# About this task:
Using the line with "Open the github bookmark" as your starting point, transcribe it and each line beneath it word for word until the records run out, without pictures.

------ Exercise data ------

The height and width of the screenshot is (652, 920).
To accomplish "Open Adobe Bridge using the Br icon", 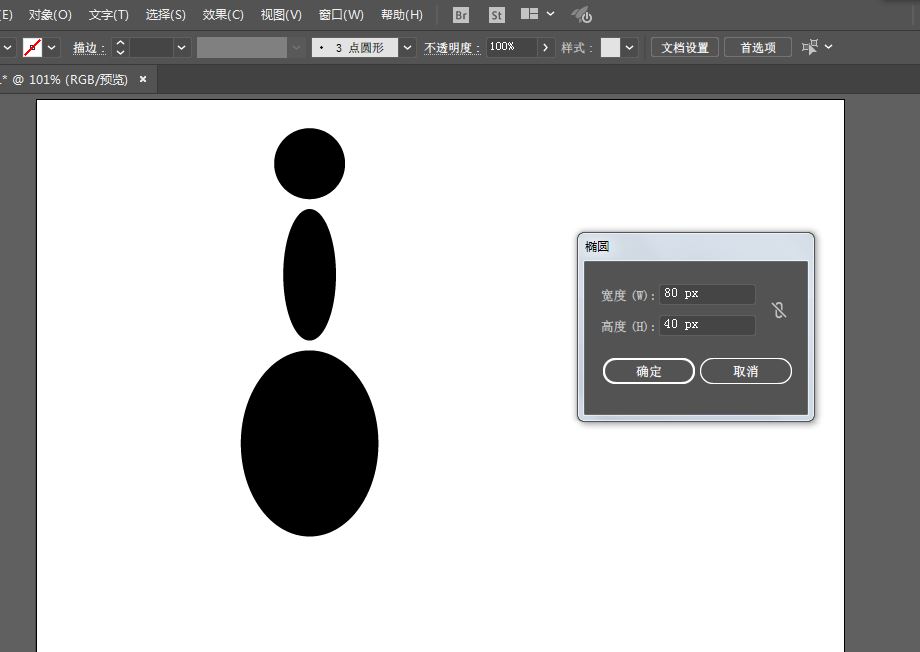I will tap(460, 15).
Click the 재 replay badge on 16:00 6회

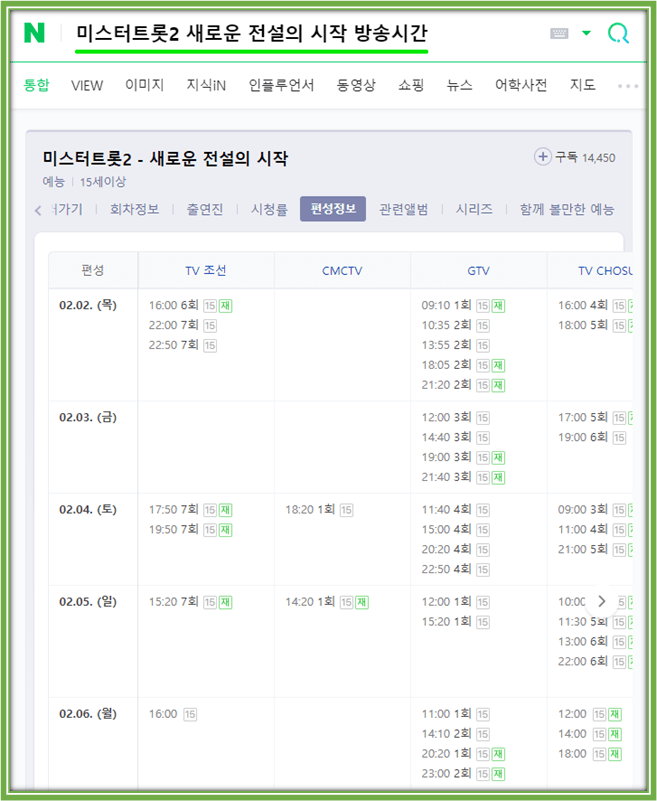227,304
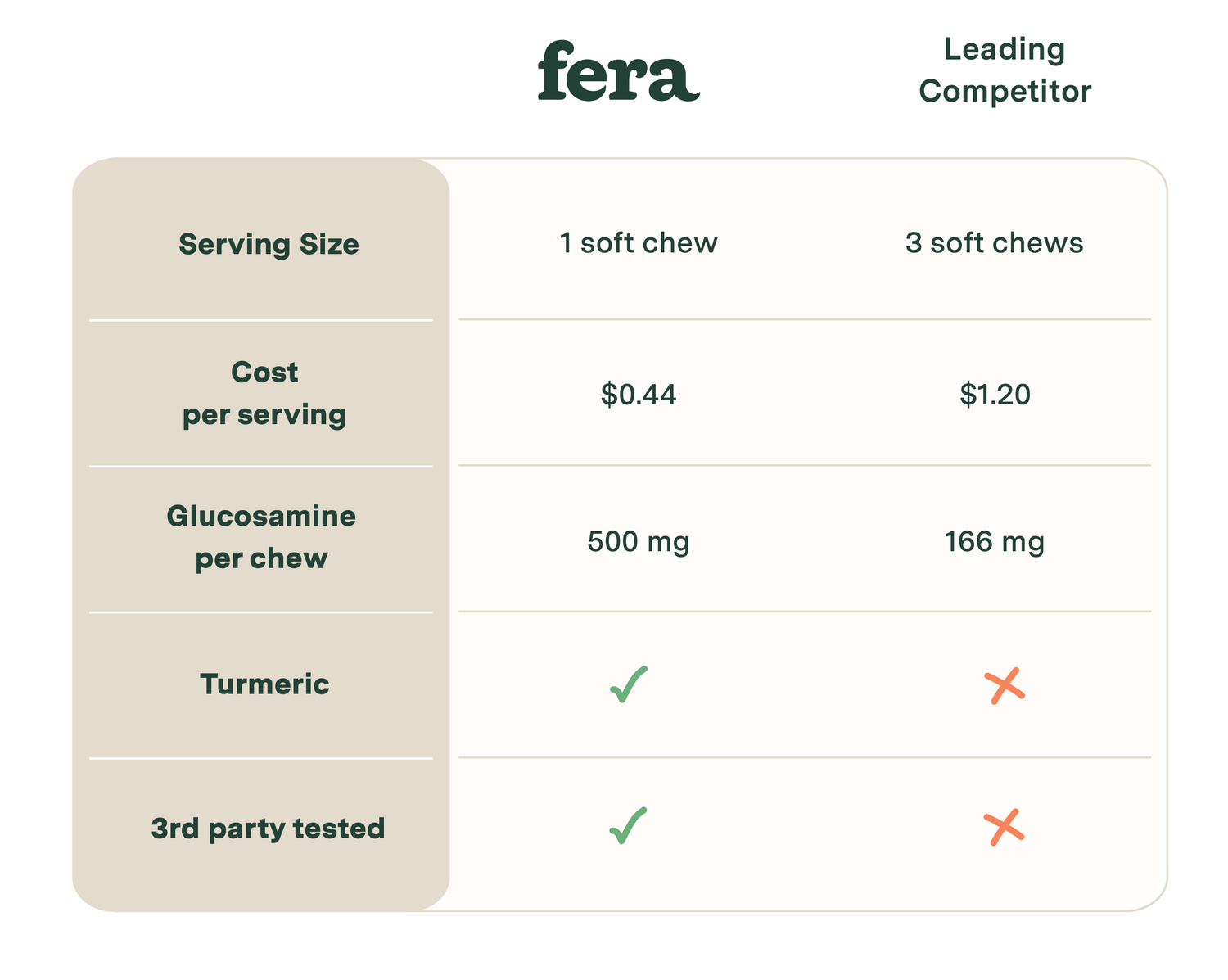
Task: Click competitor's orange 3rd party tested X
Action: 1005,828
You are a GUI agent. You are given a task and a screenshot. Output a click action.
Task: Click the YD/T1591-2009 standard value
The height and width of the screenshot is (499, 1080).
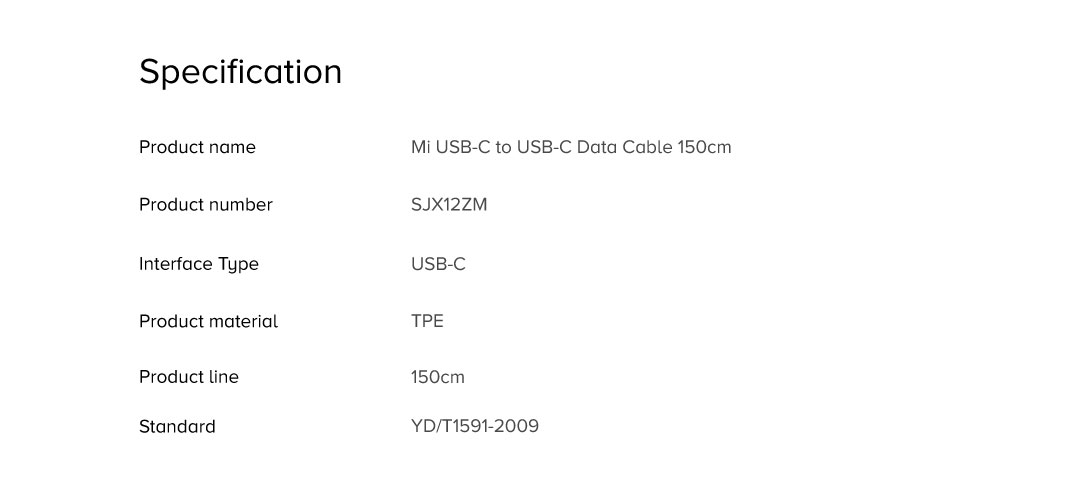[x=474, y=427]
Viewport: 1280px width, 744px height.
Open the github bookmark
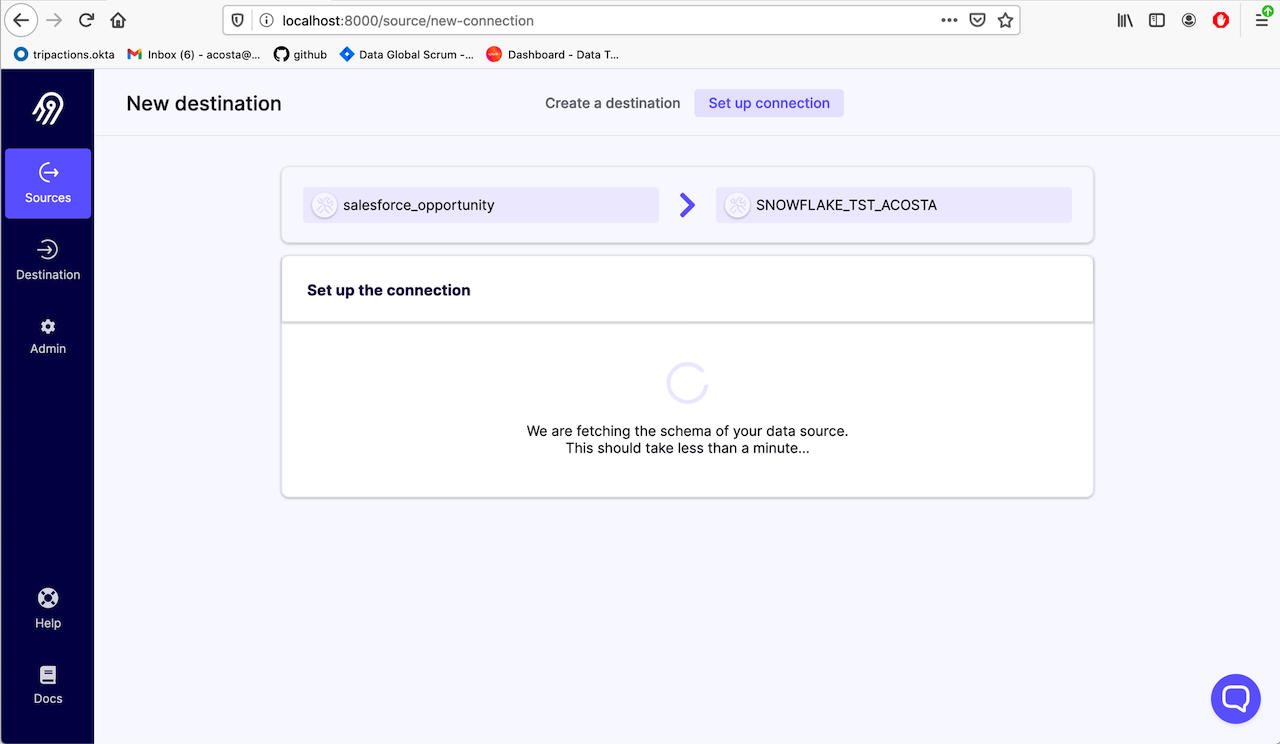[x=300, y=54]
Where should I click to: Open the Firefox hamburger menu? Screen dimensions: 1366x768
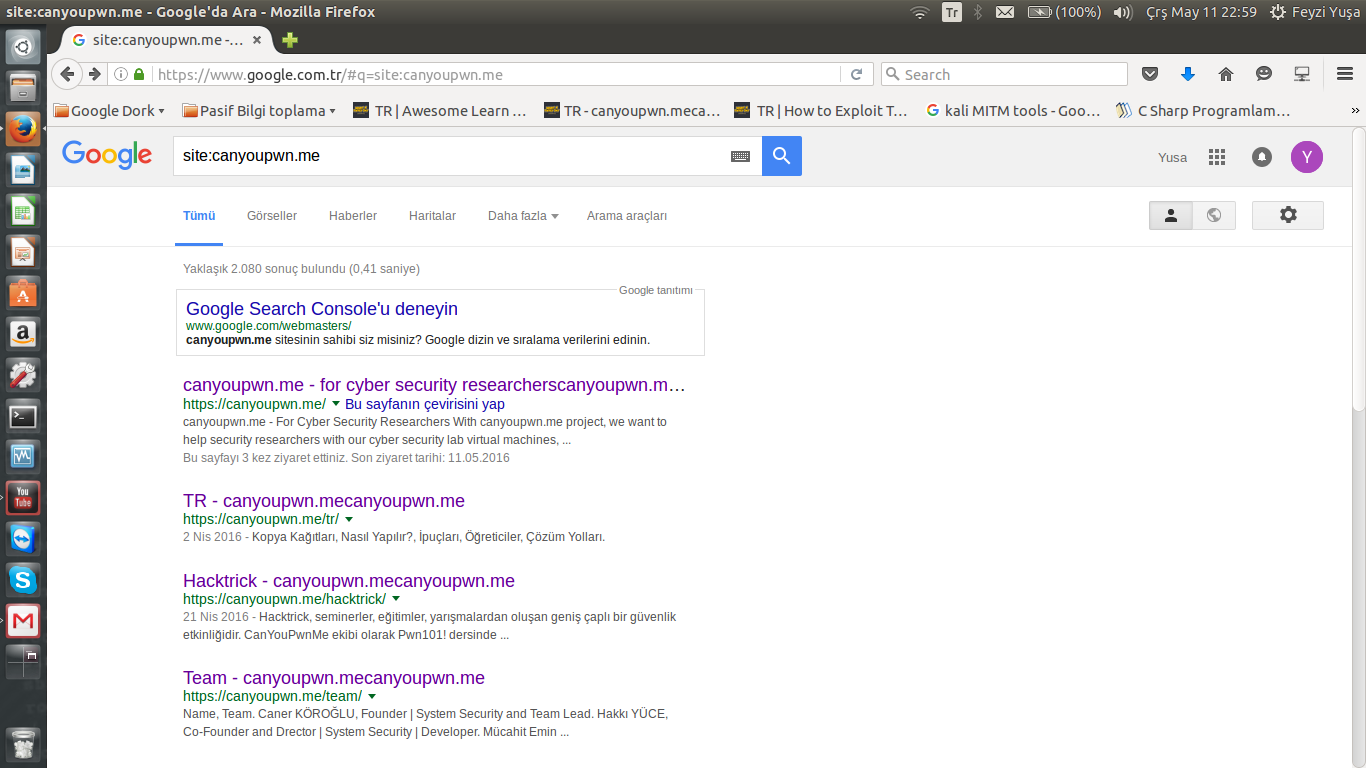coord(1345,74)
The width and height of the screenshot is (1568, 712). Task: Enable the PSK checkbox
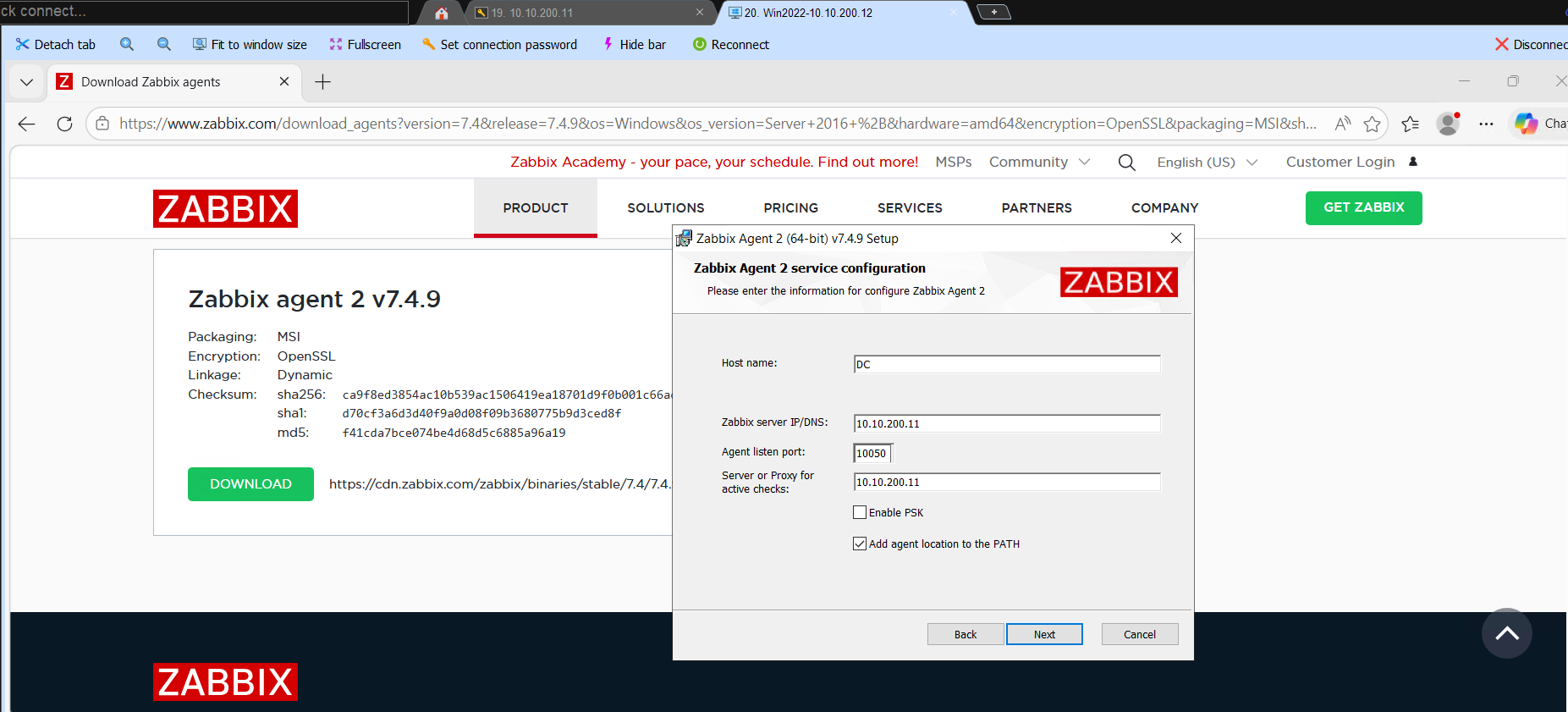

------

# Answer below:
Open the github bookmark
[x=300, y=54]
Where should I click to: Open the Firefox hamburger menu? Screen dimensions: 1366x768
coord(1345,74)
The width and height of the screenshot is (1568, 712). Task: Enable the PSK checkbox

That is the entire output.